INSTRUCTIONS TO FOLLOW | Search the entries for the word "accomplish" and copy each line that has it.

SOURCE RECORDS |
+-------+
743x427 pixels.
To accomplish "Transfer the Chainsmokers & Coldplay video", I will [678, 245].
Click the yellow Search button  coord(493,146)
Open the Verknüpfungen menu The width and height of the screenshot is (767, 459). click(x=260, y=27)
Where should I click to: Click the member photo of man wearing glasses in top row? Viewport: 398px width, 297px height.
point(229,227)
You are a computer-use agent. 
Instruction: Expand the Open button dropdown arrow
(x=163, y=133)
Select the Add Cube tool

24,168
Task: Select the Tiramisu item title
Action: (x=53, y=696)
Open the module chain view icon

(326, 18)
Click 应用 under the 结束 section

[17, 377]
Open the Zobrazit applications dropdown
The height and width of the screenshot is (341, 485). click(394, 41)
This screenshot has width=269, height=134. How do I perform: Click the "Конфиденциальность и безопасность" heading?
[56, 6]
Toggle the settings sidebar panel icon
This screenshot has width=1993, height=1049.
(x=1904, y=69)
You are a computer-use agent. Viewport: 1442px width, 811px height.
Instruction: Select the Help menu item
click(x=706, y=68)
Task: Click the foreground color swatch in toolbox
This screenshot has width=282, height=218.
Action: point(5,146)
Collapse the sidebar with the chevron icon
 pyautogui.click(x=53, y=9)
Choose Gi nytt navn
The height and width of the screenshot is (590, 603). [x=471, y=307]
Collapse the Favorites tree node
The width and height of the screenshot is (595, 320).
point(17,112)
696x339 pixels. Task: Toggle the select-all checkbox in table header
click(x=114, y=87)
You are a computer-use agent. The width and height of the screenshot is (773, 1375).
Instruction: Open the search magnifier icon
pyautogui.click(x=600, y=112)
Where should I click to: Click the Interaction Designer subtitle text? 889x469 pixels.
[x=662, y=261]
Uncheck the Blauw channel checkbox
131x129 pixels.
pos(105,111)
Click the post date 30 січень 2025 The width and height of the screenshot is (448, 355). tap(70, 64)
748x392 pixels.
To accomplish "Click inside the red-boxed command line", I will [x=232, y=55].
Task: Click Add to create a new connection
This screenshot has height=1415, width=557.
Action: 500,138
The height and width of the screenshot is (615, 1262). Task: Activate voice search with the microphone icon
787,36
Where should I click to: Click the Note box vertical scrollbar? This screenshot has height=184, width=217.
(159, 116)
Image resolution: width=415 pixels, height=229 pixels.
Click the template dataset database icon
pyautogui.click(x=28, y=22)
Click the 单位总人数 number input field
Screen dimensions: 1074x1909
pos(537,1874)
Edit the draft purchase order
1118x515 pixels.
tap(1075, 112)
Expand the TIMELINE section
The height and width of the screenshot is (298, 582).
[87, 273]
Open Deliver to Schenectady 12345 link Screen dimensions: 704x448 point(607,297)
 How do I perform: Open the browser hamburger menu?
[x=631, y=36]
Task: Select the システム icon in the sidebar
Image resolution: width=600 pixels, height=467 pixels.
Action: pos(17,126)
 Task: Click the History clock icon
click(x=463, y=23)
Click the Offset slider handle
+-------+
TASK ANSWER |
To accomplish "Transfer the Chainsmokers & Coldplay video", I will [678, 245].
To accomplish "Click inside the red-boxed command line", I will [x=232, y=55].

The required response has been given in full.